◆ BRIEF:
Reproduce without any pictures the lines from the one that contains "Instruction: Select Notifications" through the end of the records, exactly as written.

◆ PROVIDED RECORDS:

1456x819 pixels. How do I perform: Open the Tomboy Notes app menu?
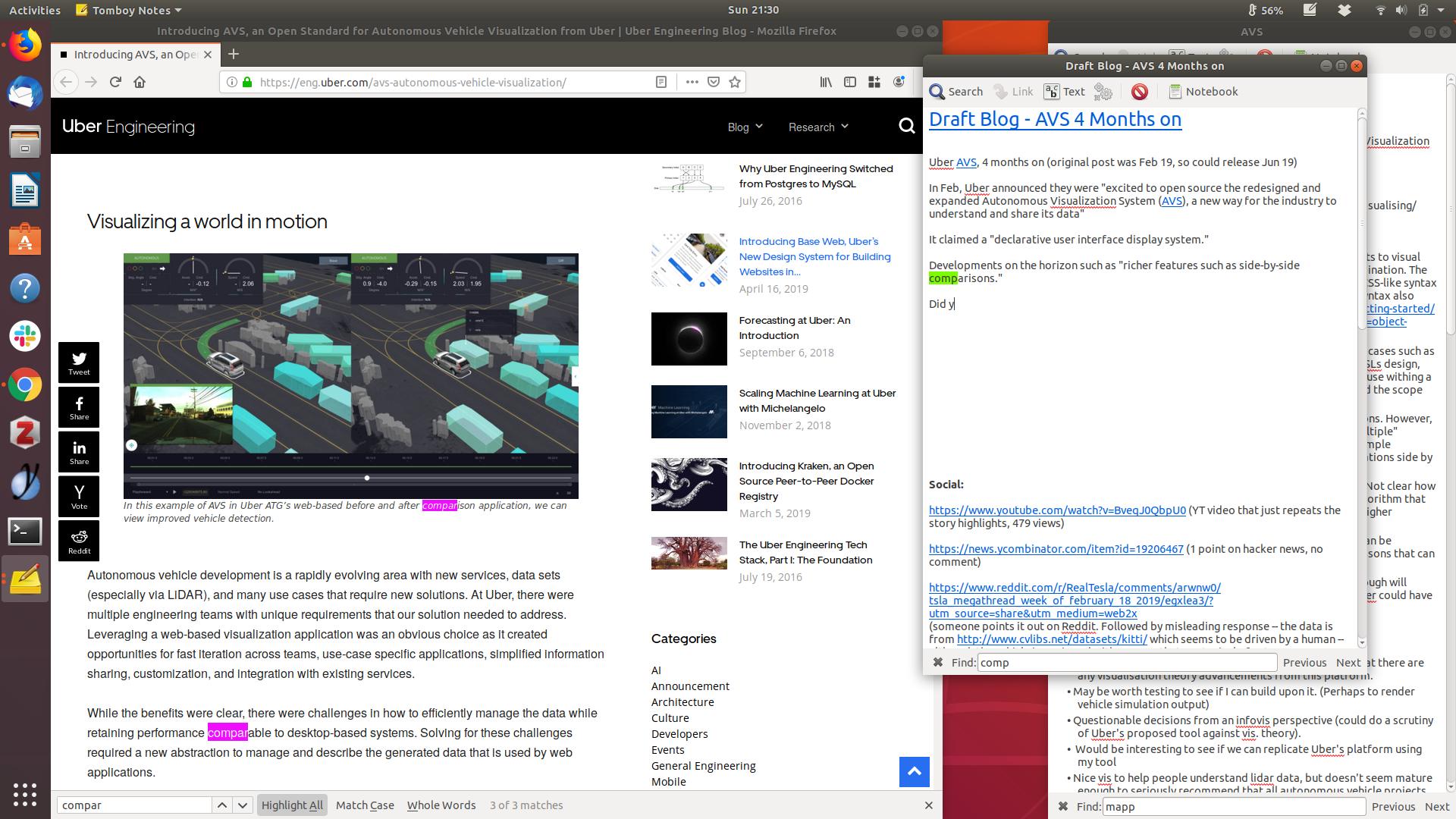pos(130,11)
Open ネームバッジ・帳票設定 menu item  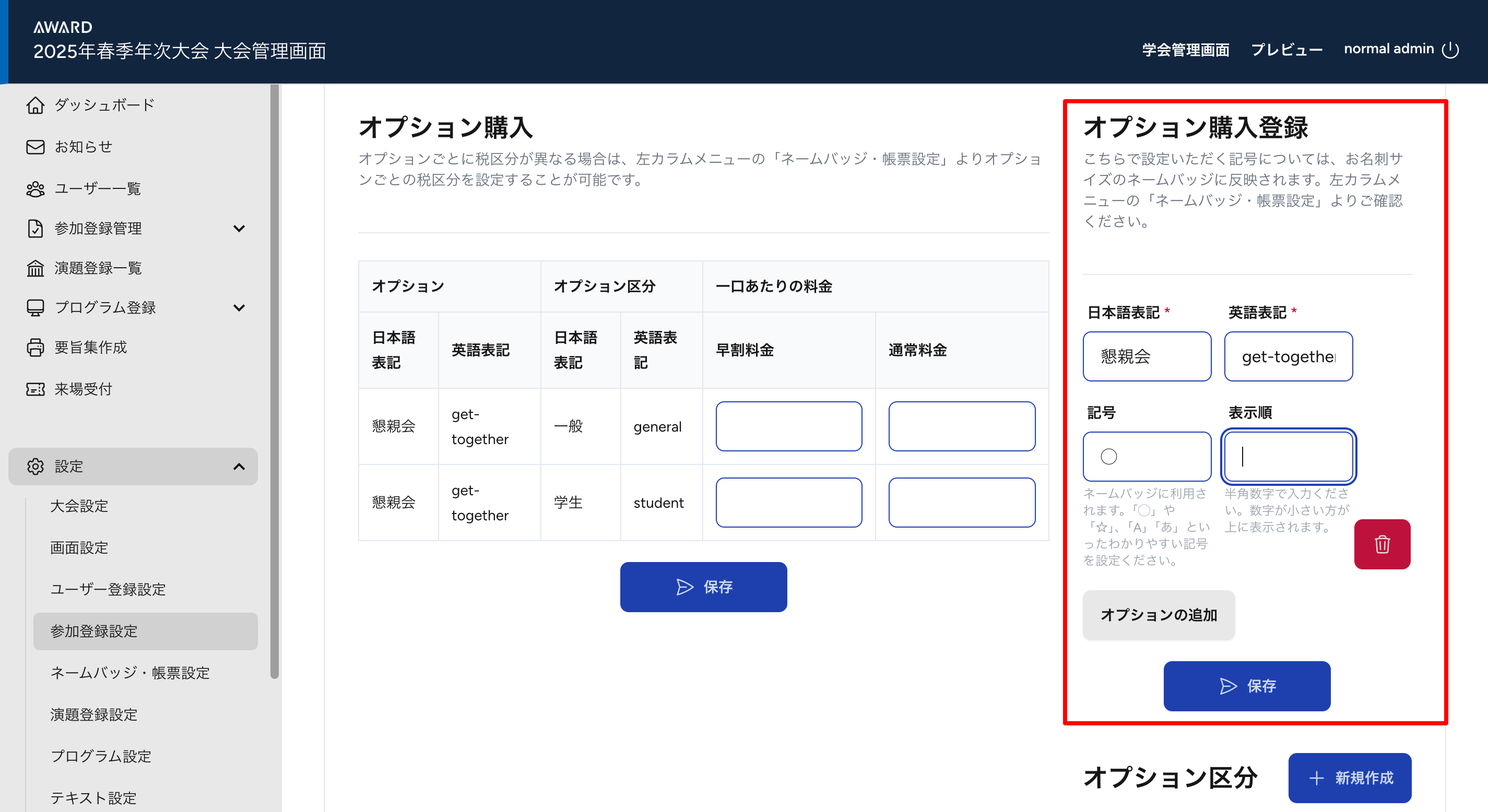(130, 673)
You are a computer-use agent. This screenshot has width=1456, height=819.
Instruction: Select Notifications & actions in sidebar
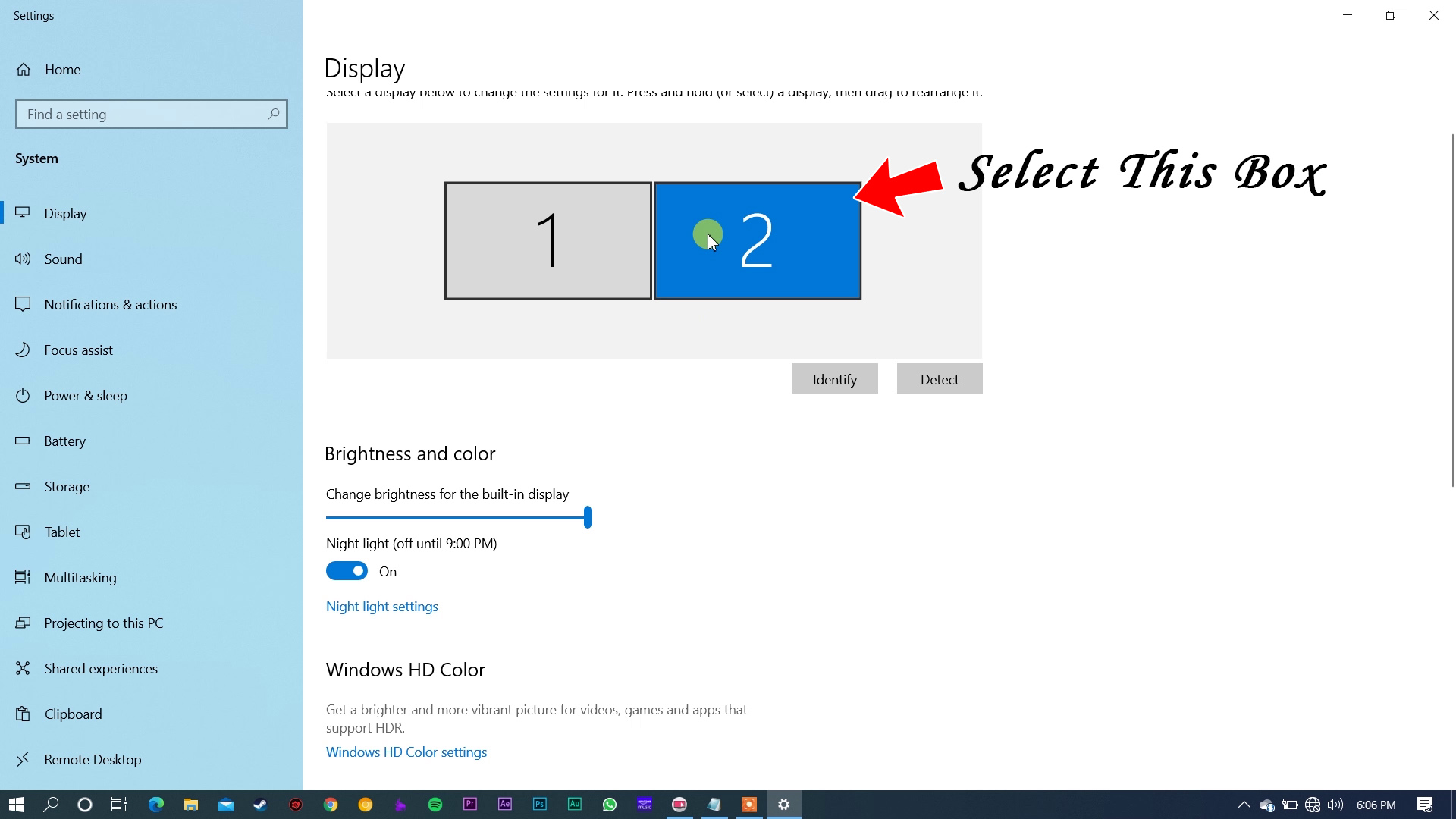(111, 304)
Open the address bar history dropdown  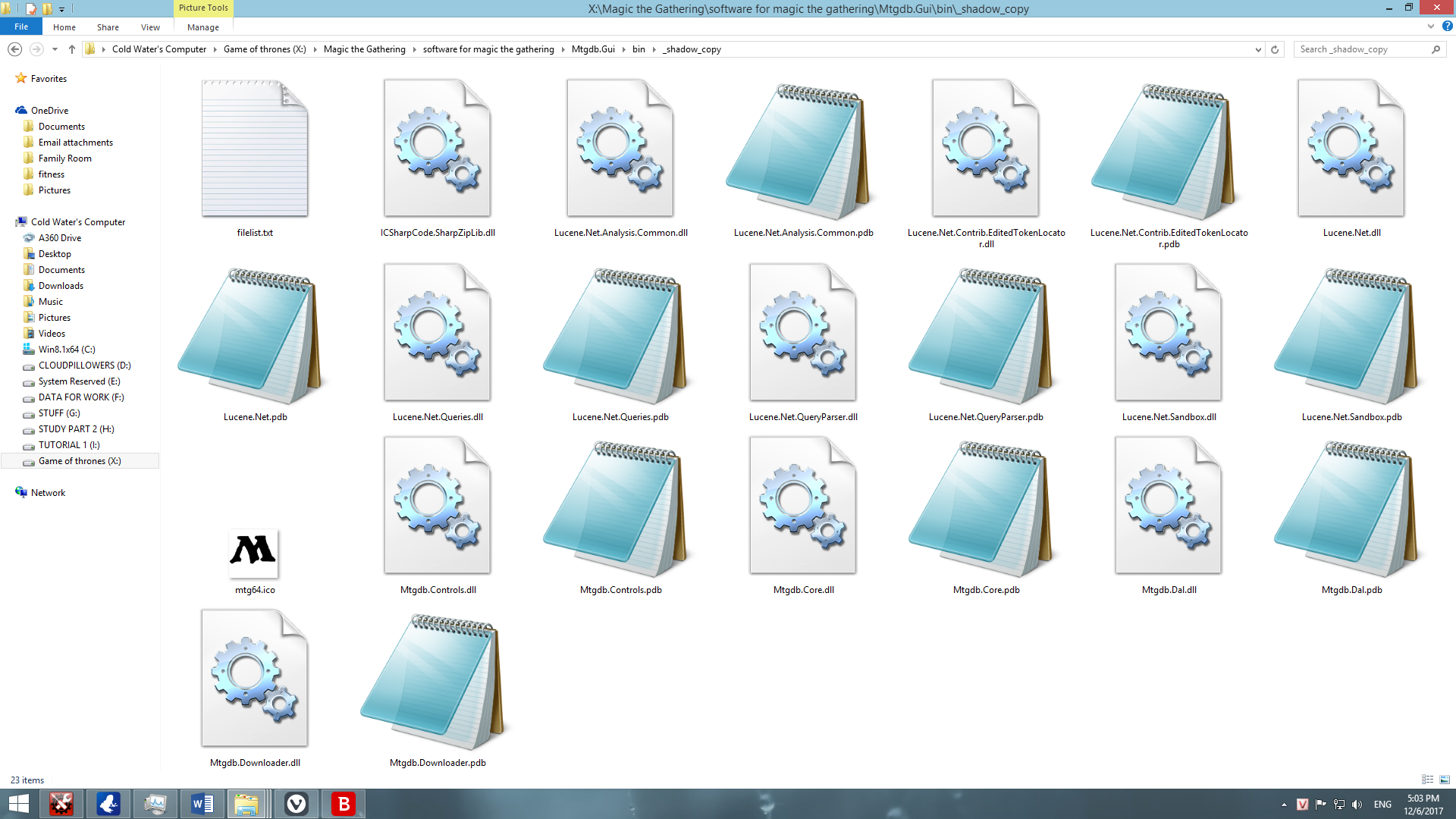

◆ EXERCISE OUTPUT:
Instruction: Select Notifications & actions in sidebar
(111, 304)
Open the address bar history dropdown  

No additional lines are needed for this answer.